Unlike many of the great Hawks running backs, a lot was expected from Warner at the very start. He was the third player taken in the 1983 NFL draft after powering Penn State to a national title. Oddly enough, he teamed with a running back named Jon Willams in Happy Valley, and would welcome John L. Williams to Seattle in 1986. John L. was by far the superior iteration. As for Warner, he immediately lived up to those lofty expectations. His 1,449 yards were third in the league, 13 touchdowns were fourth, and was named to the Pro Bowl as a rookie. Oh, and helped carry the Hawks to the AFC Conference title game.
His sophomore season was a disaster as a knee injury in week one took him out for the season. Happily for the 12s, he returned in 1985 after a year of grueling therapy on his reconstructed knee. He played in all 16 games and posted another 1,000-yard season. He’d return to the Pro Bowl in ’86 and ’87, helping the Seahawks back to the playoffs in the latter season. From 1985 through 1989, he only missed four games and was a huge part of Seattle’s success.
Many 12s might be too young to remember Warner, but he was an absolute artist on the football field.

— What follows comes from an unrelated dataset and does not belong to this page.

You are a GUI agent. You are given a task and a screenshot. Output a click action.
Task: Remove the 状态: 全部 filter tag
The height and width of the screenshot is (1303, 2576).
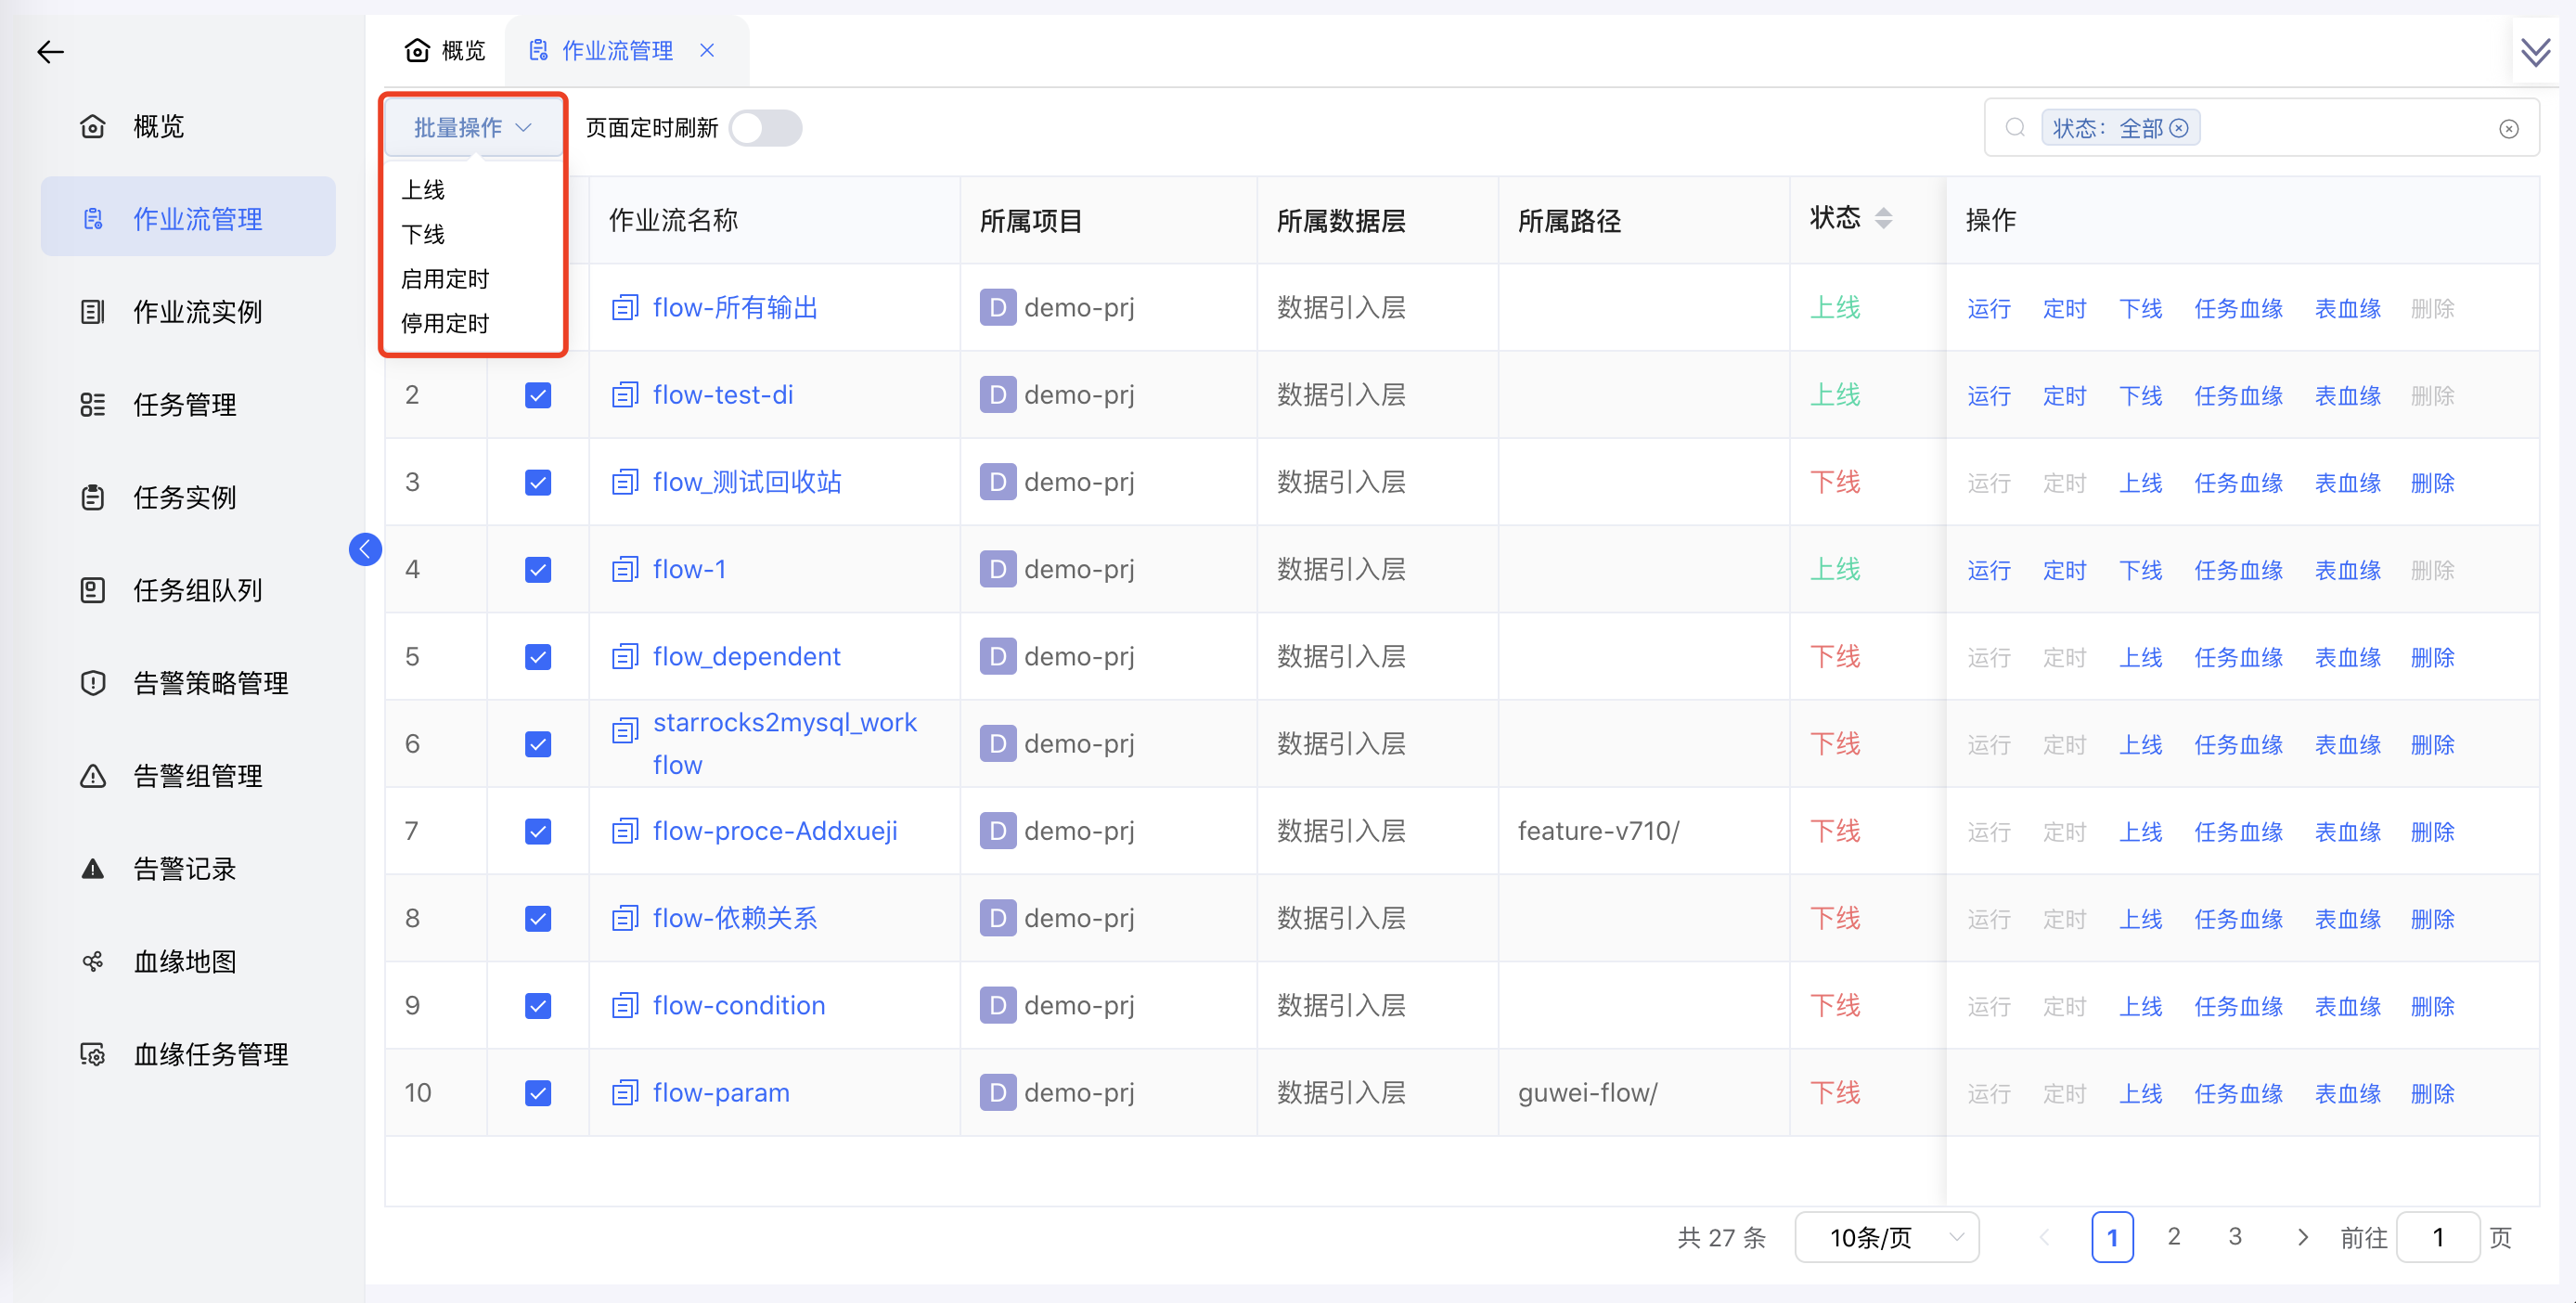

He would dice up defenses with precision, cutting and gliding effortlessly to the endzone time and again. As Dave Boling wrote for the Spokesman-Review a few years ago, Warner often left defenders frozen as he’d instantaneously pivot and leave them grasping at air.
But all those precision cuts took a toll, too. Despite his brilliance, he was never quite the same after the knee surgery. Three ankle surgeries certainly didn’t help matters, either. He joined the Rams in 1990 for what would be his final season. As for the Seahawks, his 6,705 career yards still rank third, as do his 55 rushing touchdowns. In the crowded field of the ’80s best running backs – names like Eric Dickerson, Marcus Allen, and Tony Dorsett, Curt Warner was one of the best. He would have been the all-time leading rusher for the Buccaneers, Falcons, Patriots, Saints, and Texans. We 12s were blessed to have him.